Municipality in Pará, Brazil
São miguel do guamá.PNG
Gentile: Guamaenserio Guamá

==About==

São Miguel do Guamá is a Brazilian municipality in the state of Pará. It is located at a latitude 01º37'36 "south and a longitude 47º29'00" west, being at an altitude of 10 meters. Its estimated population in 2020 was 59,632. It has an area of 1094,839 km². The city counts on the districts of Caju, Urucuri, Urucuriteua and the district-sede, that is identified by the own name of the municipality.
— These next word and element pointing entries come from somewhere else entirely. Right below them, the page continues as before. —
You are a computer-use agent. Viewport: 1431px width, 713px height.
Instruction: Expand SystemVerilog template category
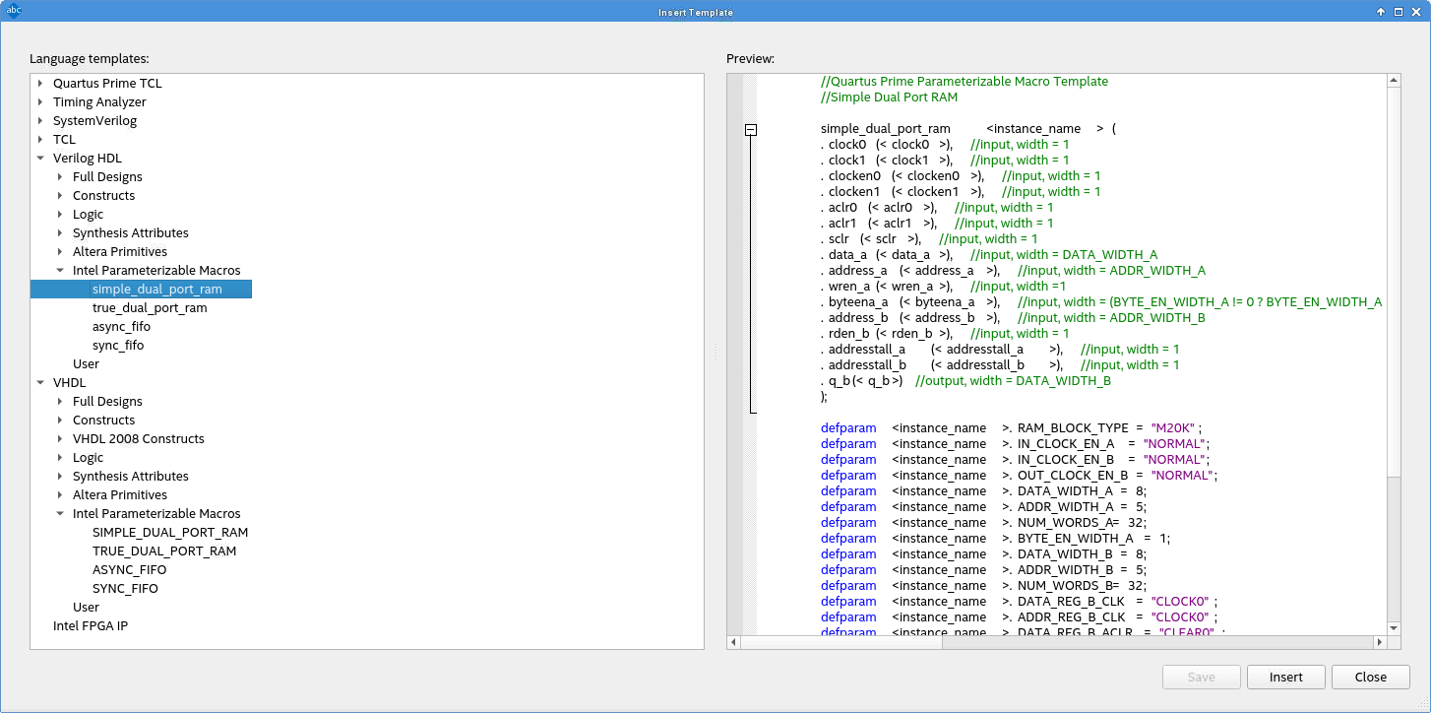pos(40,121)
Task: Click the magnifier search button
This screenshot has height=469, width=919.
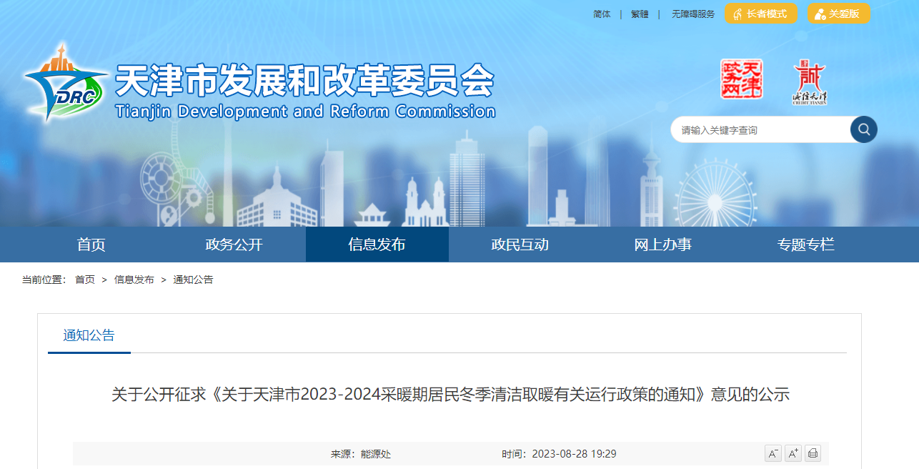Action: coord(863,129)
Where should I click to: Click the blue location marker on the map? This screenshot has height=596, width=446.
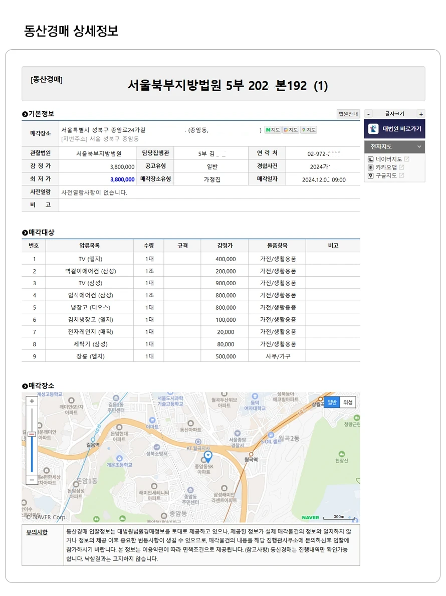point(208,456)
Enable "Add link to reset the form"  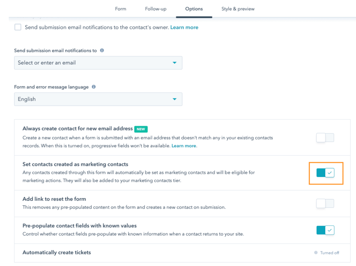click(x=325, y=203)
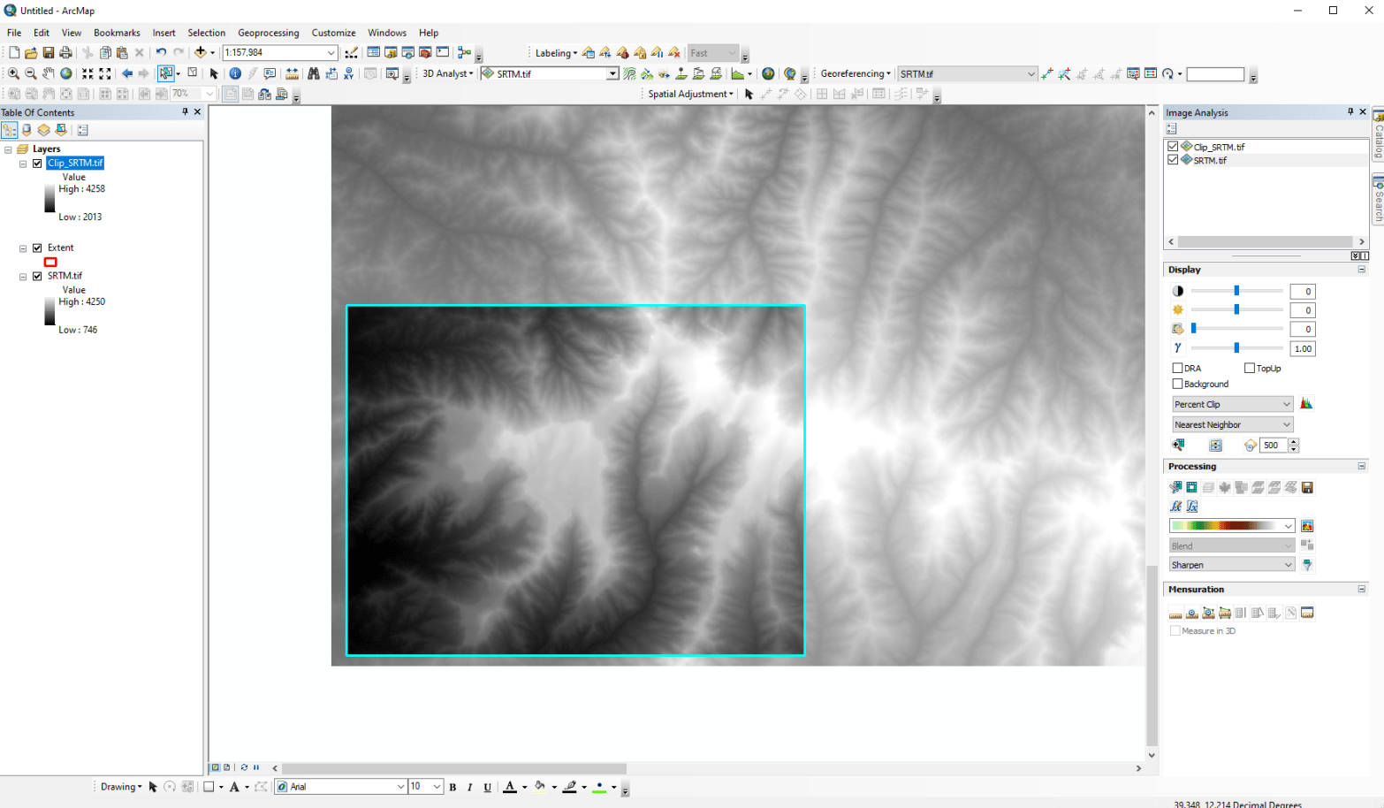Screen dimensions: 1384x808
Task: Open the Percent Clip stretch dropdown
Action: pyautogui.click(x=1232, y=405)
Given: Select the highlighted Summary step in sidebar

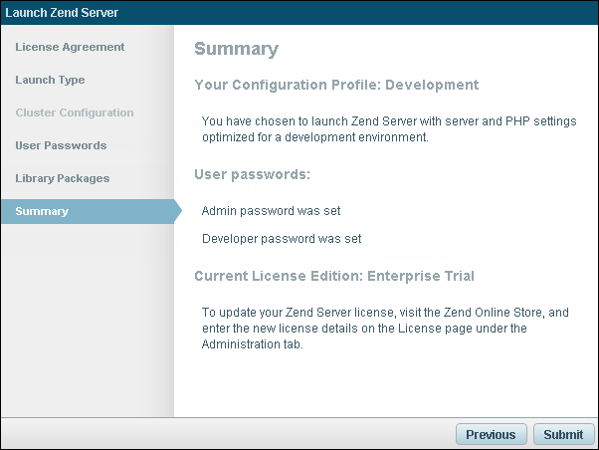Looking at the screenshot, I should pos(42,211).
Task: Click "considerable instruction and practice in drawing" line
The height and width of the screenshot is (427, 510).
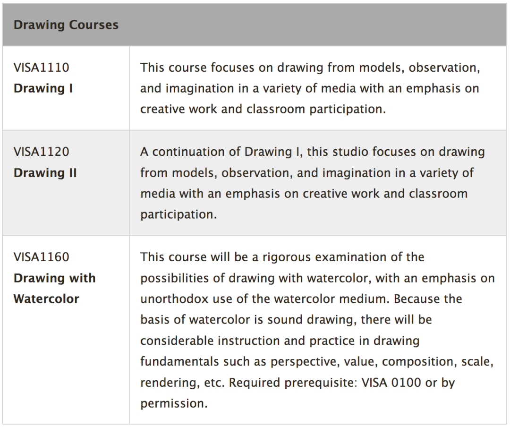Action: click(x=280, y=341)
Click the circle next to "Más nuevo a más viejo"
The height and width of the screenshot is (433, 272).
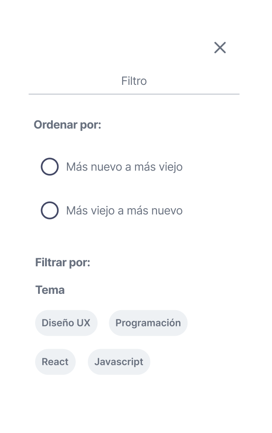(49, 166)
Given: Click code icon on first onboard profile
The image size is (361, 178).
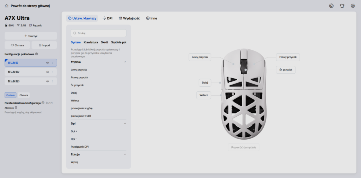Looking at the screenshot, I should pos(48,63).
The municipality of São Miguel do Guamá belongs to the Guajarina Zone and covers an area of 1341 km², in the Northeast region, being cut by the Guamá River, from west to east, where, on its left bank, is the seat of the municipality. The headquarters distance 150 km from Belém, being included in the Guamá pole. Its limits are Santa Maria do Pará and Bonito to the north; Ourém to the east; São Domingos do Capim and Irituia to the south and Inhangapi and Castanhal to the west.

==History==

The occupation of the rich lands known today as the municipality of São Miguel do Guamá occurred around the seventeenth century through the navigations carried out by the Portuguese settlers along the Guamá River. At that time, the government of the Captaincy granted sesmarias to the friars of the Convent of Carmo, in which they founded the farm of Pernambuco. In 1758, Agostinho Domingos da Siqueira donated land for the formation of a chapel where, in the same year, Bishop Miguel de Bulhões created the parish of São Miguel, also known as São Miguel da Cachoeira.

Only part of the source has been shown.